Rumänien hat ein Hunde-Problem: 65.000 Vierbeiner entzweien die Nation
Allein in Bukarest wurden im vergangenen Jahr mehr als 16.000 Menschen von diesen Hunden gebissen. Tödlich ging dies Anfang September für den vierjährigen Ionut aus. Er war beim Spielen in einem Park auf eine benachbarte Brachfläche gelaufen, wo eine Hundemeute hauste. Er starb nach Angaben von Gerichtsmedizinern an den Folgen von mehr als 100 Hundebissen.

Die Staatsanwaltschaft bereitet nun eine Anklage gegen Verwaltungsstellen und gegen den Eigentümer der Brachfläche vor, wegen fahrlässiger Tötung. Die Ermittlungen sind noch nicht abgeschlossen - auch weil der völlig verstörte sechsjährige Bruder des Opfers noch nicht verhört werden konnte, sagte Virgil Papuc, Rechtsanwalt der betroffenen Familie. Er habe die zerfleischte Leiche seines Bruders am Ort des Geschehens sehen müssen. Dieses Horror-Erlebnis habe das Kind nicht verarbeitet.
Seit dem Fall Ionut haben sich die Fronten zwischen Tierschützern und Hundegegnern in Rumänien verhärtet. Das Parlament erlaubte umgehend die Tötung von Straßenhunden. Angewendet wird dieses neue Gesetz aber noch nicht, weil die Ausführungsbestimmungen fehlen. Nach massiven Protesten von Hundefreunden im In- und Ausland arbeiten nun Tierschützer und Regierung gemeinsam an diesen Bestimmungen. Die Tierschützer wollen so das neue Gesetz zugunsten der Hunde abmildern.
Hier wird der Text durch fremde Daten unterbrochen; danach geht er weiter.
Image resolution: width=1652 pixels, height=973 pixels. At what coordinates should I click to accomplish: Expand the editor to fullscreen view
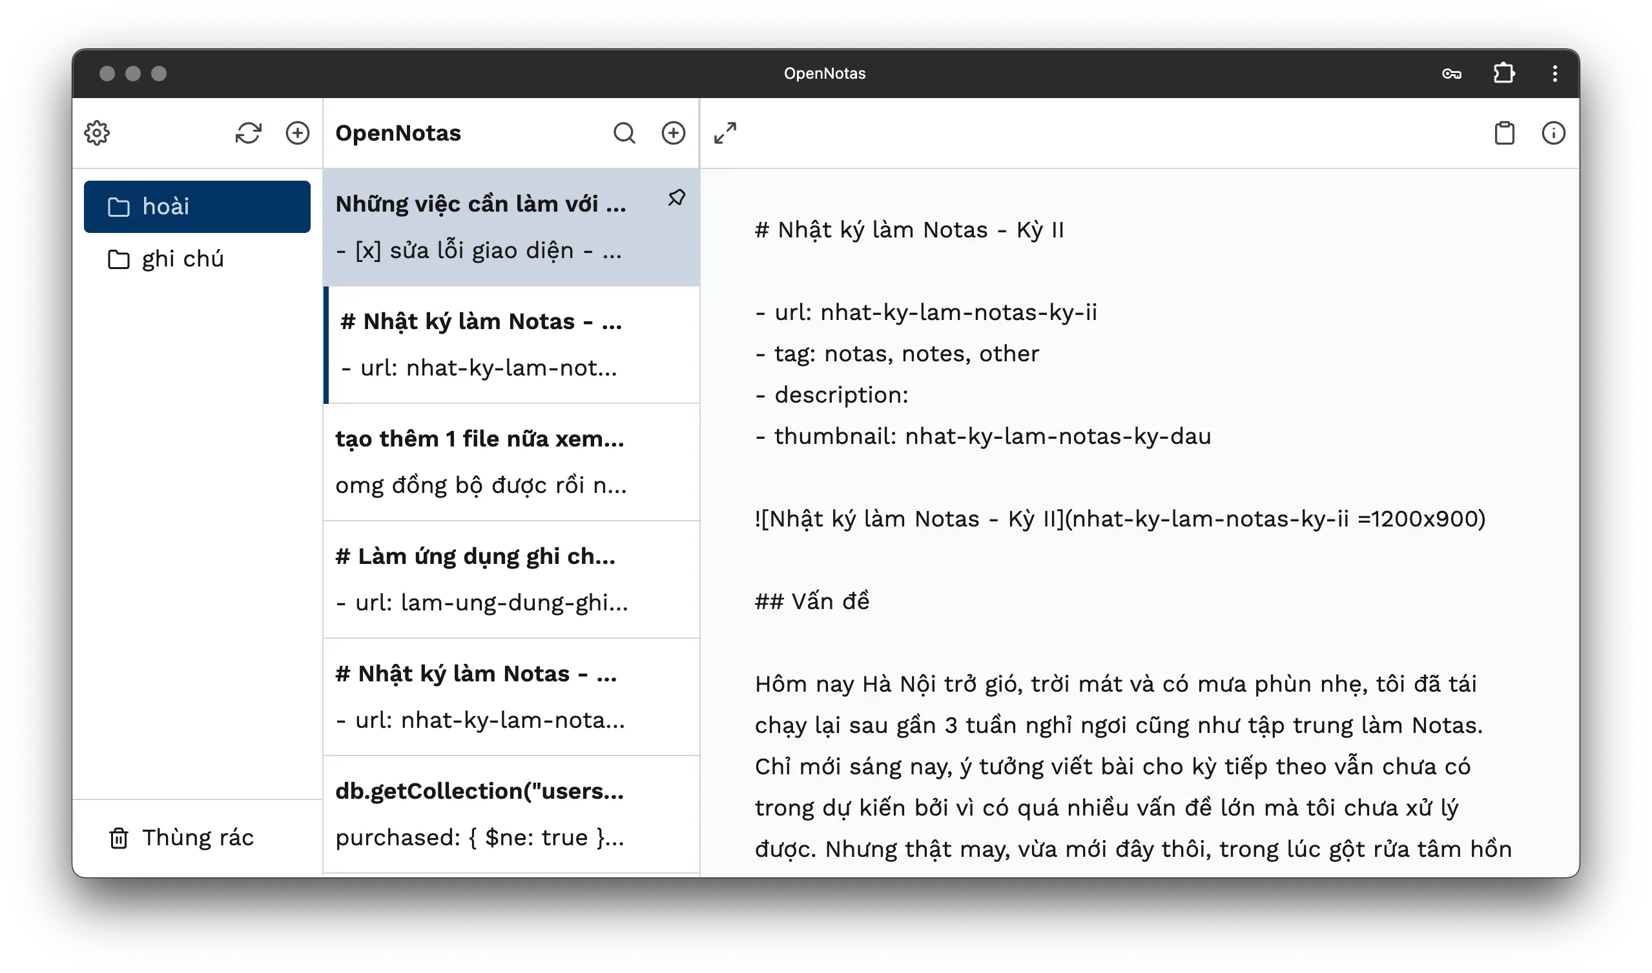(725, 133)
Tiere sollten eigentlich "aussterben"
Rumäniens bisherige Strategie bestand darin, die eingefangenen Straßenhunde zu kastrieren oder zu sterilisieren und danach wieder freizulassen - in der Annahme, dass die Tiere allmählich aussterben würden. "Re-Territorialisierung" nennen dies die Tierschützer. Angesichts der etwa 65.000 Straßenhunde, die es inzwischen schon in Bukarest gibt, sagte Bürgermeister Sorin Oprescu jetzt: "Die Re-Territorialisierung war wohl der größte Blödsinn." Ionut wurde nach Angaben von Rechtsanwalt Papuc von sieben Hunden angegriffen. Von diesen seien drei vorher sterilisiert worden.
Der rumänische Tierschutzbund FNPA wiederum hält dagegen, dass es mit dieser Strategie gelungen sei, in rumänischen Kleinstädten wie Oradea und Lugoj im Westen des Landes die Zahl der Streuner von mehreren Tausend auf ein paar Hundert zu reduzieren. Die Welt-Organisation für Tiergesundheit (OIE) schließt die Re-Territorialisierung nicht aus, empfiehlt sie aber auch nicht vorbehaltlos. Die Weltgesundheitsorganisation (WHO) sieht die Lösung des Problems in einem komplexen Maßnahmenpaket, zu dem auch die Tötung der Hunde gehöre, sagte ein WHO-Sprecher. OIE und die Europäische Konvention zum Schutz der Haustiere verlangen aber ausdrücklich, dass das Töten der Hunde nur mit Methoden geschehen möge, die den Tieren keine Qual bereiten.
Brutale Tierfänger
Der Tierschutzbund FNPA beklagt, dass in Rumänien immer wieder Straßenhunde von Tierfängern brutal umgebracht würden: erschlagen, vergiftet, bei lebendigem Leib verbrannt. Der Grund: Die von den Kommunen bezahlten privaten Tierfänger wendeten billige Tötungsmethoden an, um die Differenz des Geldes einzustecken.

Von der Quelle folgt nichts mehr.